サークル、AIエージェント向けUSDC金融基盤「エージェント・スタック」公開

USDC活用のAIエージェント向けインフラ展開

米ドルステーブルコイン「USDC」などを発行するサークル(Circle)が、AIエージェント向け金融基盤「エージェント・スタック(Agent Stack)」の公開を5月12日に発表した。

エージェント・スタックは、AIエージェント経済向けに設計されたツール群を統合した基盤だ。サークルは、AIエージェントを自律的な経済主体として機能させるためのインフラ提供を目的としていると説明している。

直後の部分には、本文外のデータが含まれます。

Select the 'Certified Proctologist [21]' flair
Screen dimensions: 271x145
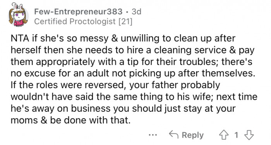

同基盤では、新規サービスとして「サークルCLI(Circle CLI)」、「エージェント・ウォレット(Agent Wallets)」、「エージェント・マーケットプレイス(Agent Marketplace)」が提供される。また、今年4月に公開された決済基盤「サークル・ゲートウェイ(Circle Gateway)」上の「ナノペイメンツ(Nanopayments)」もエージェント・スタックに含まれるとのことだ。

これらの機能により、開発者や自律動作するAIエージェントは、対応するブロックチェーンおよび決済プロトコル上で、USDCを利用した資産保有、サービス探索、プログラム的な決済などを行えるという。

サークルCLIは、AIエージェントや開発者向けのコマンドラインインターフェースだ。サークルによると、ウォレット管理、USDC送金、スワップ、クロスチェーンブリッジ、スマートコントラクト実行などを単一インターフェース上で行えるという。

またエージェント・ウォレットでは、AIエージェントがUSDCやその他トークンを自律的に保有・送金・管理可能となる。あらかじめ定義された権限や支出制御、ガードレールの範囲内で動作する設計とのこと。同ウォレットは、2-of-2 MPC(マルチパーティ計算)による鍵管理を採用している。サークルによると、鍵共有情報はAIエージェントへ公開されず、利用者が資産の管理権限を保持する仕組みだという。また、すべての送金はオンチェーン実行前に制裁スクリーニングを受けるとのこと。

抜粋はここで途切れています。